A Confidence-Based Supervised-Autonomous Control Strategy for Robotic Vaginal Cuff Closure

IEEE Int Conf Robot Autom. 2021 May-Jun:2021:10.1109/icra48506.2021.9561685. doi: 10.1109/icra48506.2021.9561685. Epub 2021 Oct 18.

Abstract

Autonomous robotic suturing has the potential to improve surgery outcomes by leveraging accuracy, repeatability, and consistency compared to manual operations. However, achieving full autonomy in complex surgical environments is not practical and human supervision is required to guarantee safety. In this paper, we develop a confidence-based supervised autonomous suturing method to perform robotic suturing tasks via both Smart Tissue Autonomous Robot (STAR) and surgeon collaboratively with the highest possible degree of autonomy. Via the proposed method, STAR performs autonomous suturing when highly confident and otherwise asks the operator for possible assistance in suture positioning adjustments.
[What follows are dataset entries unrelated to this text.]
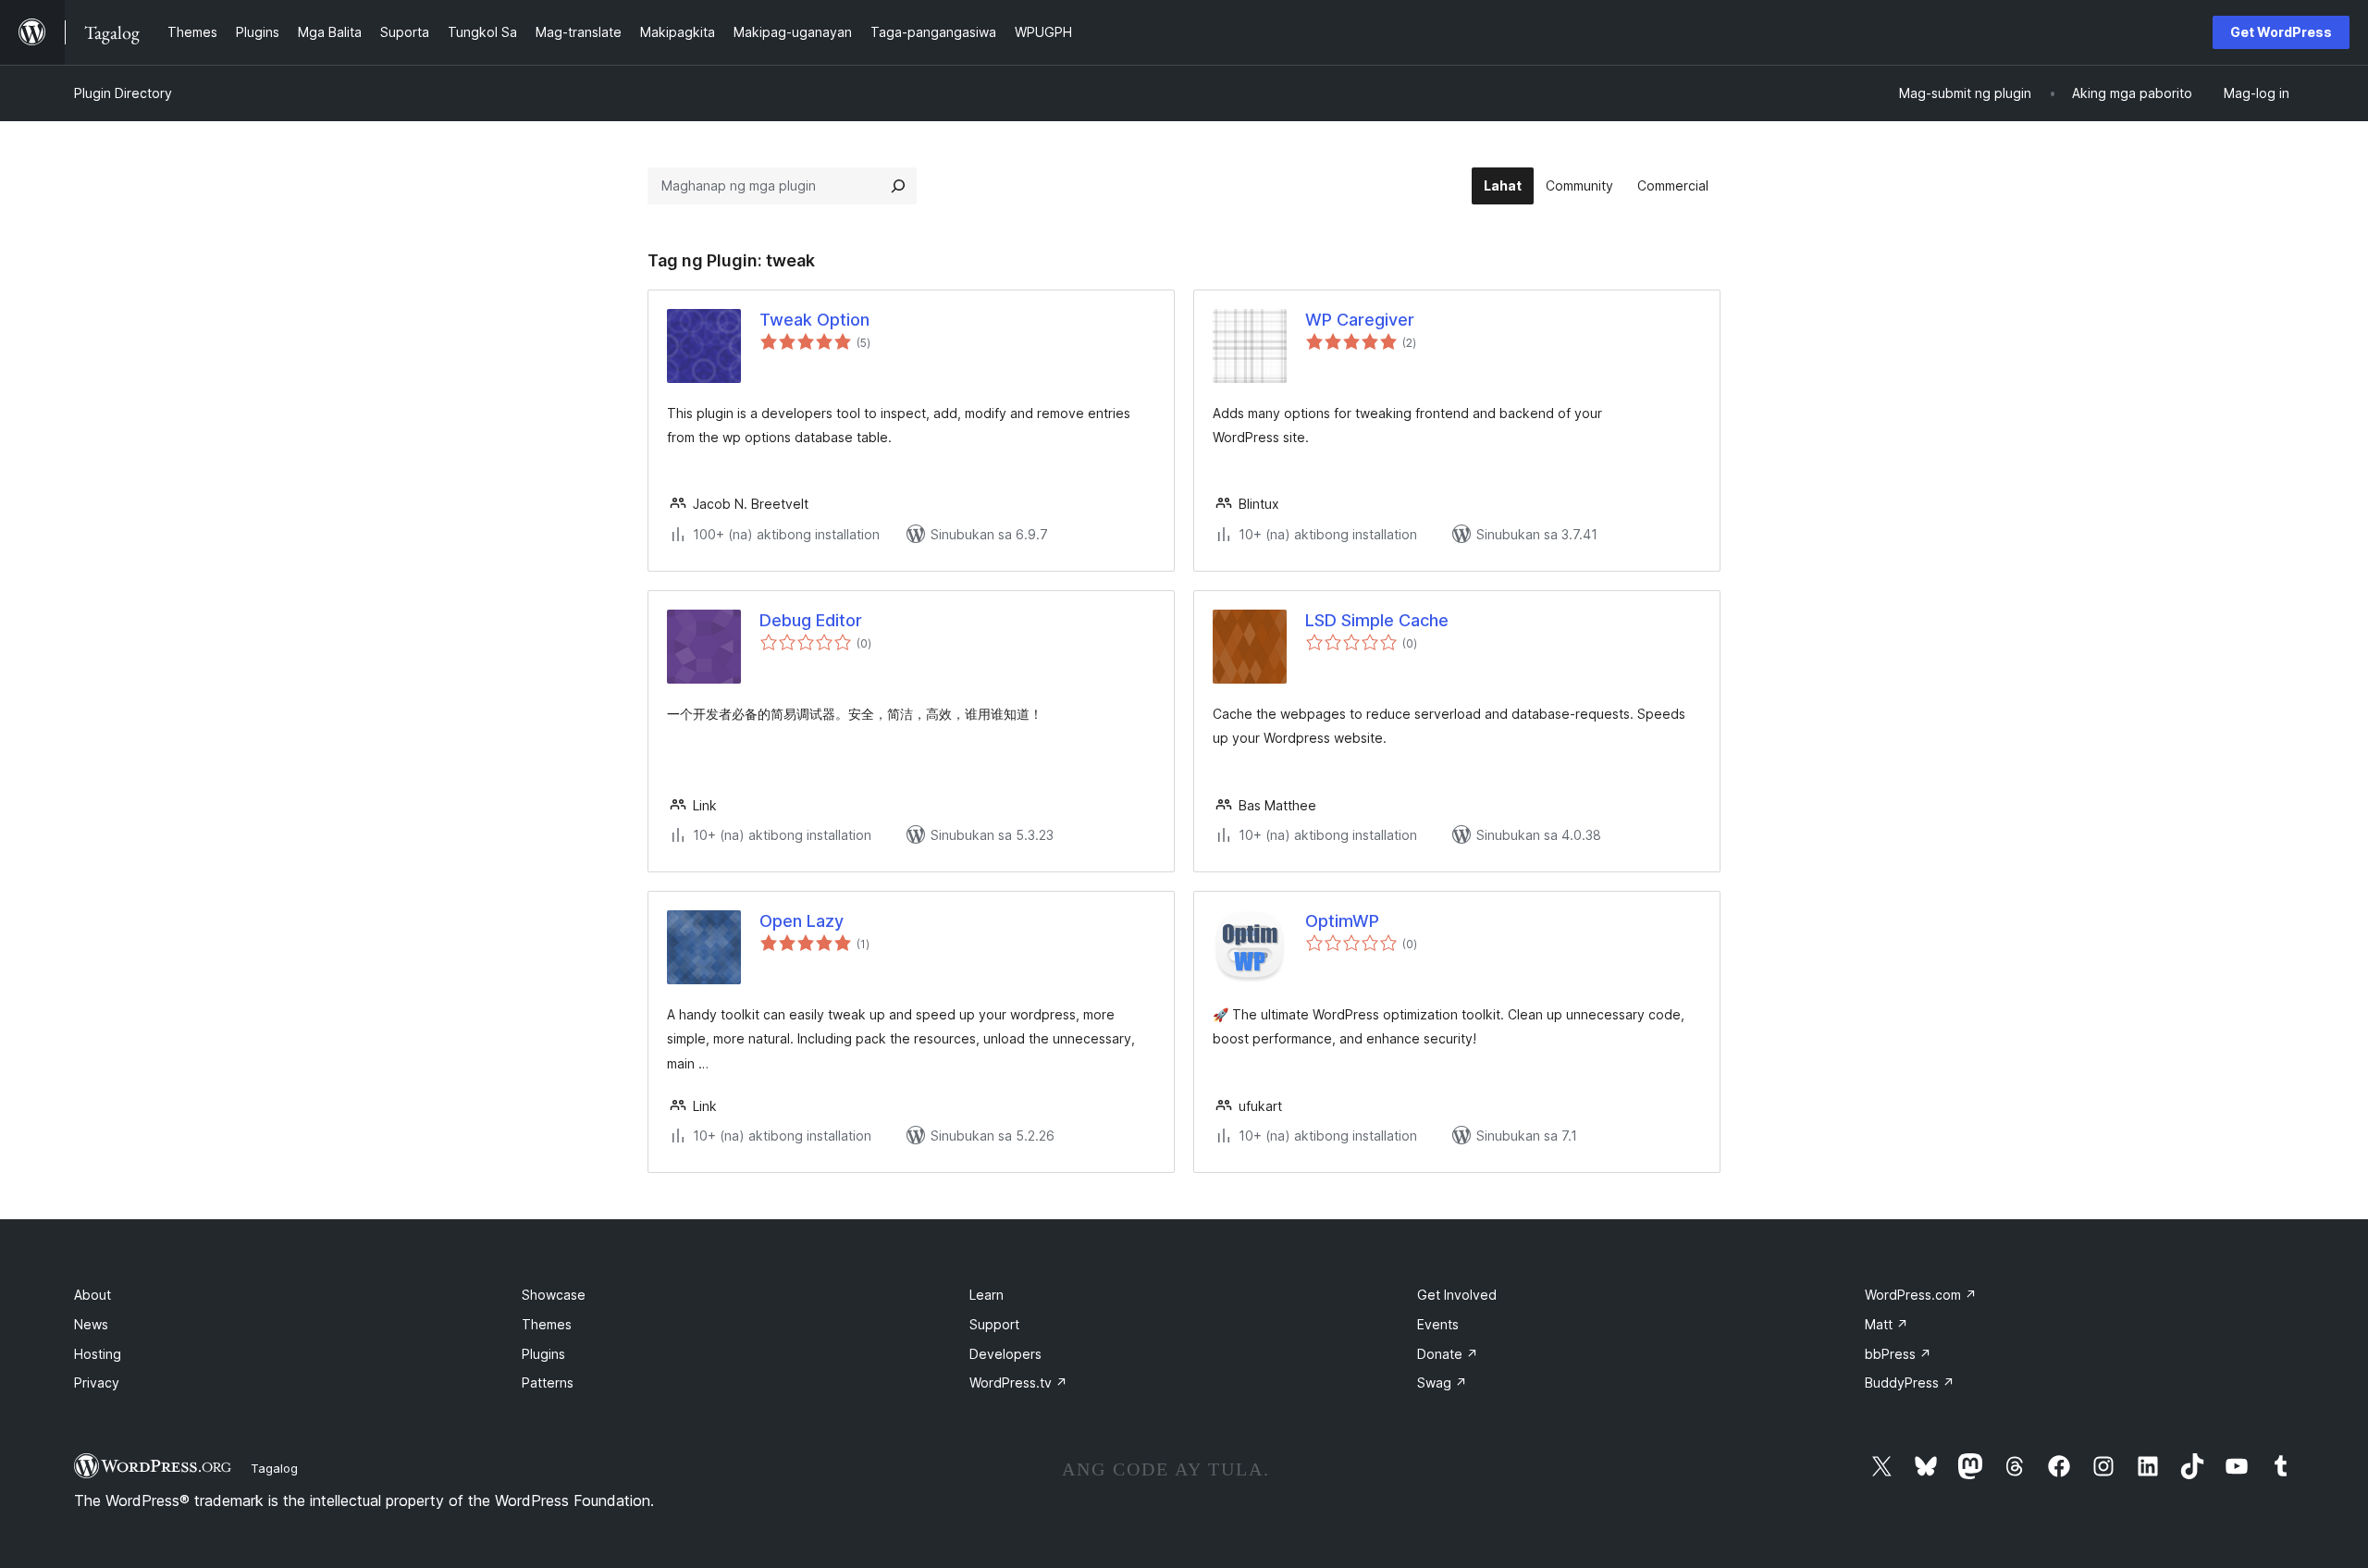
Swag (1442, 1382)
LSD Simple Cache (1377, 620)
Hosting (97, 1354)
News (91, 1324)
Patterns (548, 1382)
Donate (1447, 1354)
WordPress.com (1921, 1295)
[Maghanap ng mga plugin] (898, 185)
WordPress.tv (1018, 1382)
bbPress (1898, 1354)
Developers (1005, 1354)
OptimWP (1342, 921)
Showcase (554, 1295)
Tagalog (274, 1468)
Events (1438, 1324)
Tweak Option (814, 319)
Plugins (543, 1354)
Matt (1886, 1324)
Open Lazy (801, 921)
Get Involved (1457, 1295)
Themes (547, 1324)
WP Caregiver (1359, 319)
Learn (986, 1295)
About (92, 1295)
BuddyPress (1910, 1382)
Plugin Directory (123, 93)
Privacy (96, 1382)
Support (994, 1324)
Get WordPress (2281, 32)
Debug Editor (810, 620)
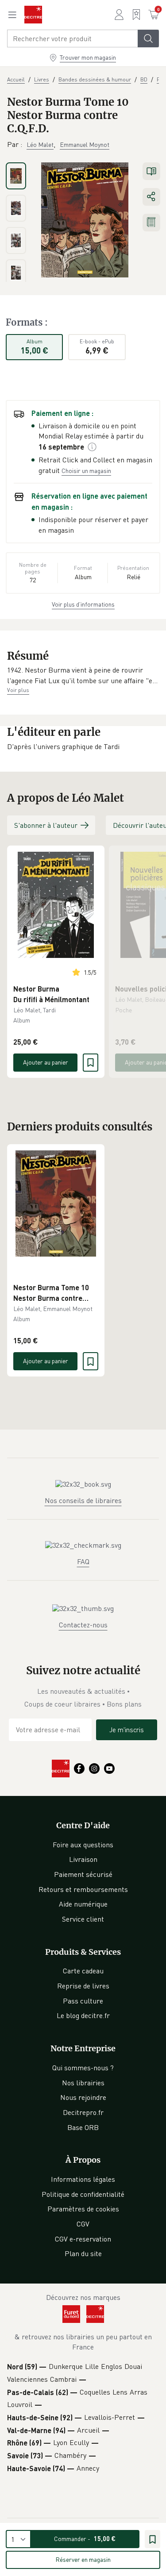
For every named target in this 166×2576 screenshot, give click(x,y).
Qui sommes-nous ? (83, 2067)
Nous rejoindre (83, 2097)
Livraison (83, 1859)
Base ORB (83, 2127)
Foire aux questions (83, 1844)
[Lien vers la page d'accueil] (33, 14)
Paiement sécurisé (83, 1874)
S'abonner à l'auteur (45, 825)
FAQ (83, 1561)
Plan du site (83, 2253)
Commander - (85, 2538)
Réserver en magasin (83, 2559)
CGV (83, 2223)
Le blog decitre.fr (83, 2015)
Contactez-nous (83, 1624)
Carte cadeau (83, 1970)
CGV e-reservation (83, 2238)
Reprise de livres (83, 1985)
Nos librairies (83, 2082)
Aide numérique (83, 1903)
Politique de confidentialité (83, 2194)
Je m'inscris (126, 1730)
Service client (83, 1919)
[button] (83, 675)
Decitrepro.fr (83, 2112)
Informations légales (83, 2179)
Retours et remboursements (83, 1889)
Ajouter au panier (45, 1062)
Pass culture (83, 2000)
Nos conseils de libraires (83, 1500)
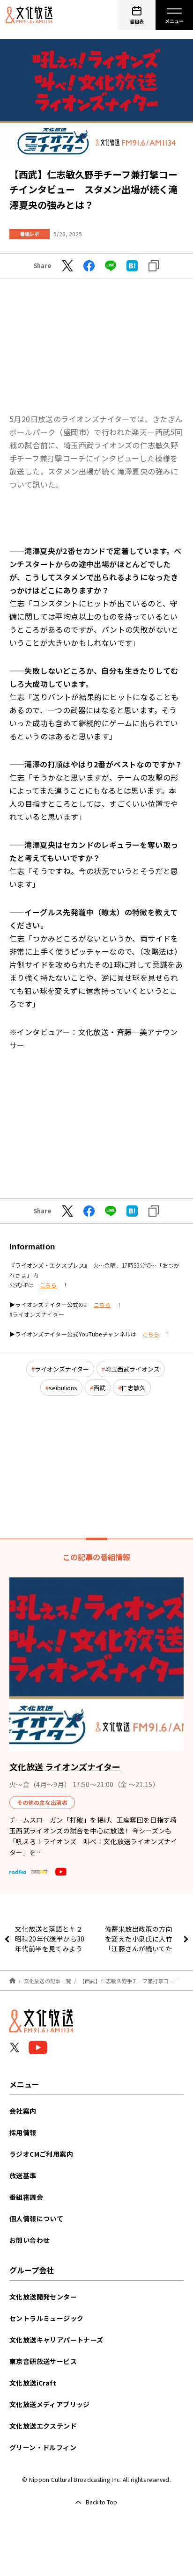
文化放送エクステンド (43, 2425)
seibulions (63, 1387)
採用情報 (23, 2132)
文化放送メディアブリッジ (49, 2404)
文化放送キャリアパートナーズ (56, 2339)
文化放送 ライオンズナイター (64, 1766)
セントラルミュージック (46, 2318)
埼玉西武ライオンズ (132, 1369)
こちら (48, 1285)
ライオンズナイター (62, 1369)
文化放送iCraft (32, 2382)
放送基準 (23, 2175)
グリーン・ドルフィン (42, 2447)
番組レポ (29, 233)
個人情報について (36, 2218)
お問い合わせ (29, 2240)
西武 (99, 1387)
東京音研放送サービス (43, 2361)
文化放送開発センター (43, 2296)
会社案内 (23, 2111)
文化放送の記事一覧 (47, 1981)
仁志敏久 (133, 1387)
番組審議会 (26, 2197)
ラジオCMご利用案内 (41, 2154)
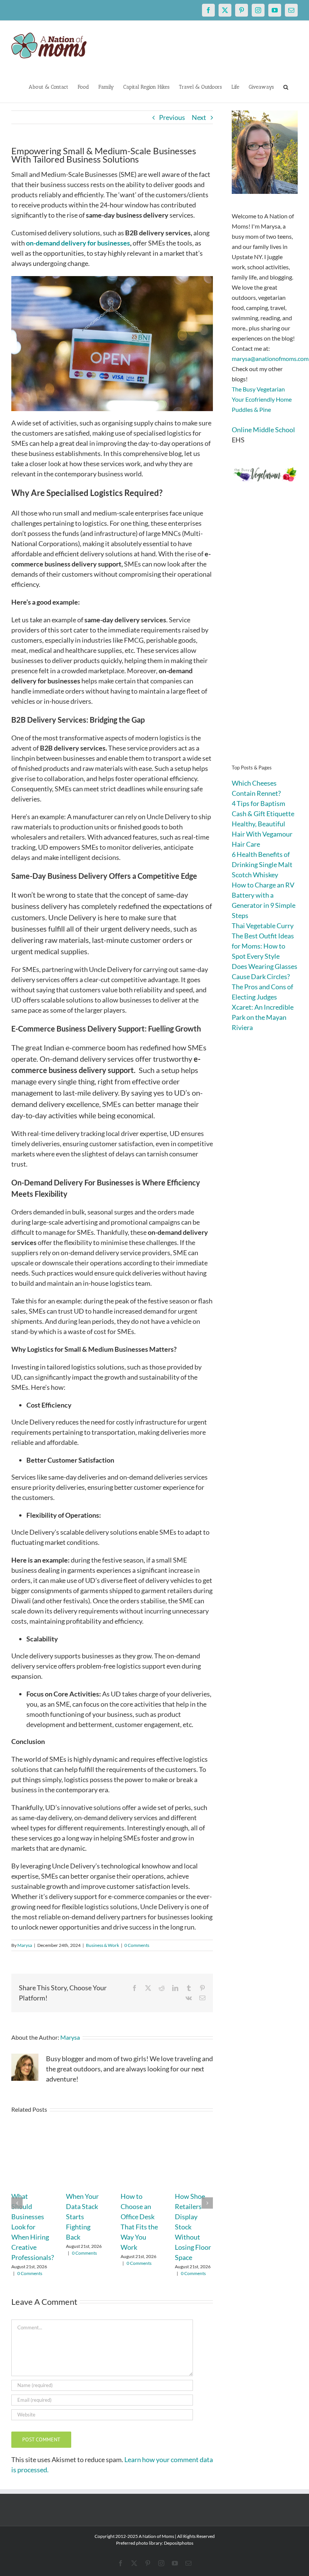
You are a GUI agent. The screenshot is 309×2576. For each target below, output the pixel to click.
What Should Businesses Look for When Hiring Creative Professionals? (32, 2226)
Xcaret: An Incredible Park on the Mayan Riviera (263, 1017)
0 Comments (136, 1945)
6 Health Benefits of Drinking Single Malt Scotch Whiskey (262, 864)
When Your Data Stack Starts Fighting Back (82, 2216)
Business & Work (102, 1945)
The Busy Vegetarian (258, 389)
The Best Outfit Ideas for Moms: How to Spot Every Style (263, 946)
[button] (285, 86)
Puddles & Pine (251, 409)
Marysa (24, 1945)
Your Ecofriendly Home (262, 399)
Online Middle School (263, 429)
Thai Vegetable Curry (263, 925)
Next (199, 117)
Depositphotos (178, 2543)
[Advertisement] (265, 634)
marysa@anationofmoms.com (270, 358)
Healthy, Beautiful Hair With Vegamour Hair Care (262, 834)
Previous (172, 117)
We evaluate the accuracy of our proposed control method via robotic suturing tests on synthetic vaginal cuff tissues and compare them to the results of vaginal cuff closures performed by an experienced surgeon. Our test results indicate that by using the proposed confidence-based method, STAR can predict the success of pure autonomous suture placement with an accuracy of 94.74%. Moreover, via an additional 25% human intervention, STAR can achieve a 98.1% suture placement accuracy compared to an 85.4% accuracy of completely autonomous robotic suturing. Finally, our experiment results indicate that STAR using the proposed method achieves 1.6 times better consistency in suture spacing and 1.8 times better consistency in suture bite sizes than the manual results.